On August 8, WeWork released its 2023 second-quarter report and the real estate company publicly said that there is a “substantial doubt” on whether it can continue to be a business in the future. As of this writing, WeWork’s shares are near zero, and many are now starting to weigh the possibility of ‘WeWork bankruptcy’.

Such issues on financial footing are not new for WeWork. It can be recalled that in 2019, WeWork was in near collapse following concerns about its business structure and management style. SoftBank, a big Japanese company, lent WeWork a hand but it seems that WeWork wasn’t able to escape from the tragic reversal of fortunes. 

Who is WeWork?

Founded in 2010 by Adam Neumann and Miguel McKelvey, WeWork embarked on a journey to transform conventional office spaces into vibrant hubs of innovation and collaboration. Starting on the bustling streets of New York, the company rapidly achieved global recognition.

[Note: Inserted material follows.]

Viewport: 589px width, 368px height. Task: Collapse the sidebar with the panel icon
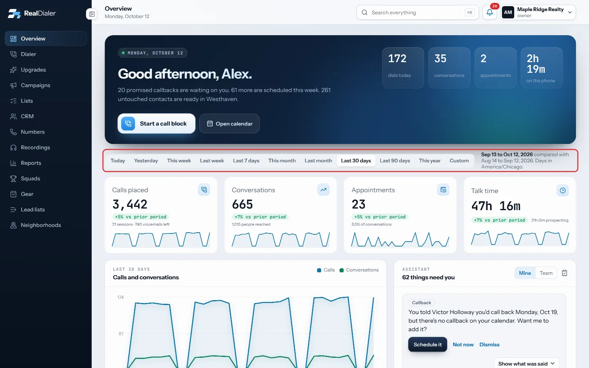point(92,14)
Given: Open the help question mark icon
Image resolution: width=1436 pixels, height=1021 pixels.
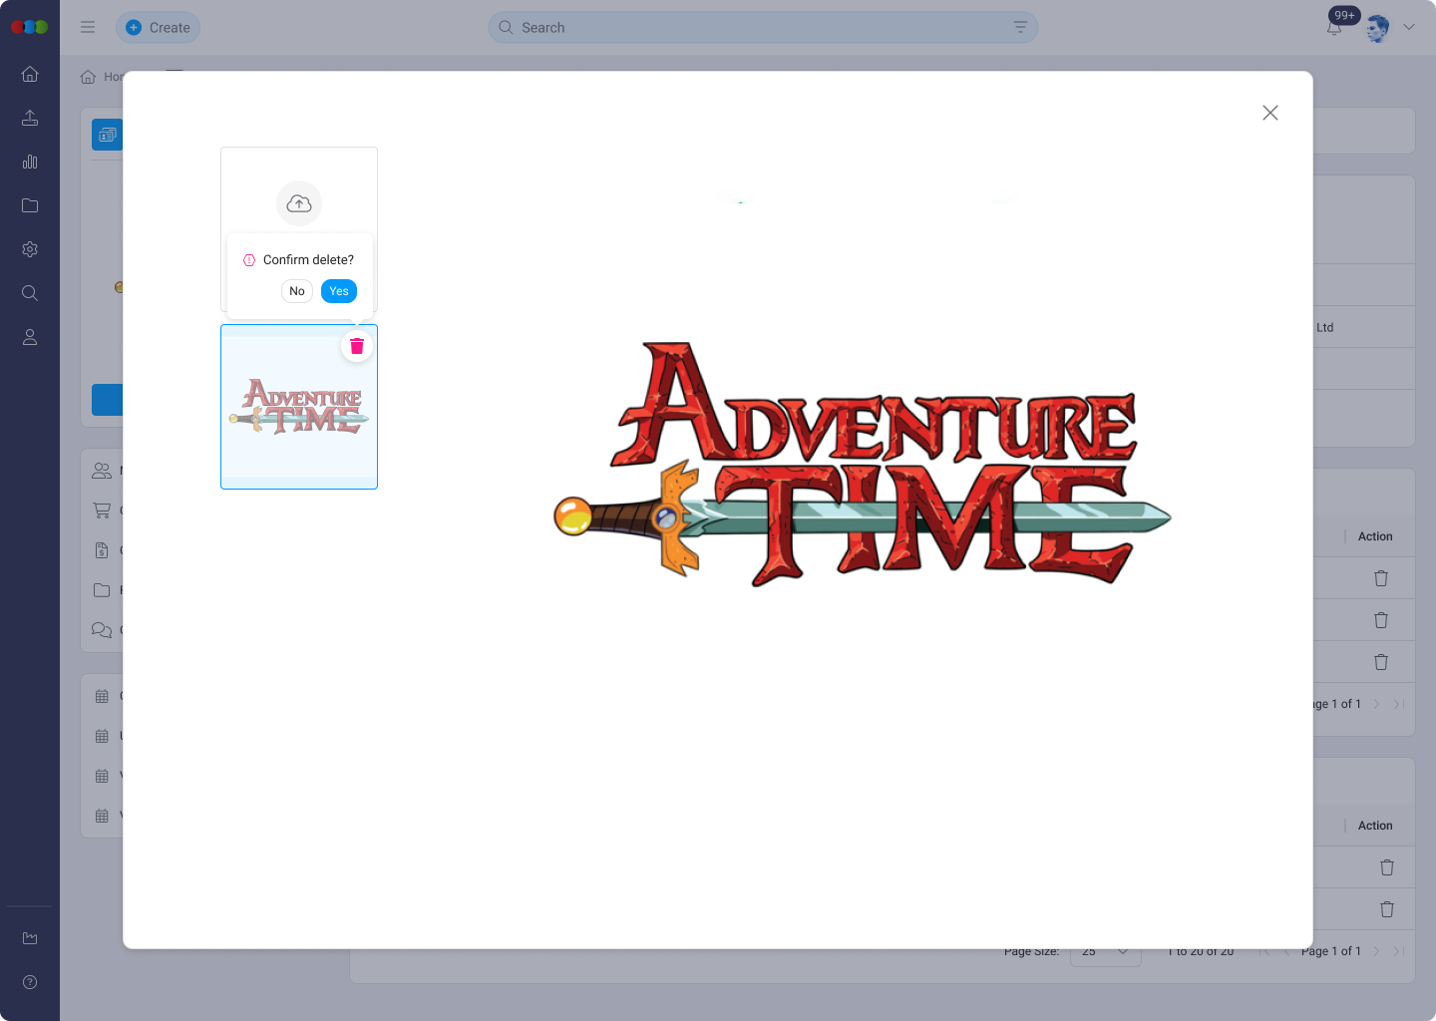Looking at the screenshot, I should coord(30,982).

At its core, WeWork's business model revolves around leasing office spaces for the short term while signing long-term leases. With over 18 million square feet of rentable office space across the United States and Canada as of 2022, WeWork has extended its reach to prominent countries such as China, Japan, India, and Israel.

possibility of wework bankruptcy
'WeWork bankruptcy' surface online as the company recently cited that they have a substantial doubt on whether they can continue to be a business in the future.

Reversal of Fortunes

Sizable losses due to changing work landscape, corporate governance issues, and the management style of founder and ex-CEO Adam Neumann are the main reasons that almost let ‘WeWork bankruptcy’ to happen last 2019. In fact, their initial public offering (IPO) plans have collapsed because of such issues surrounding them. Fortunately, SoftBank helped them with billions of dollars to recover from the tragic downfall.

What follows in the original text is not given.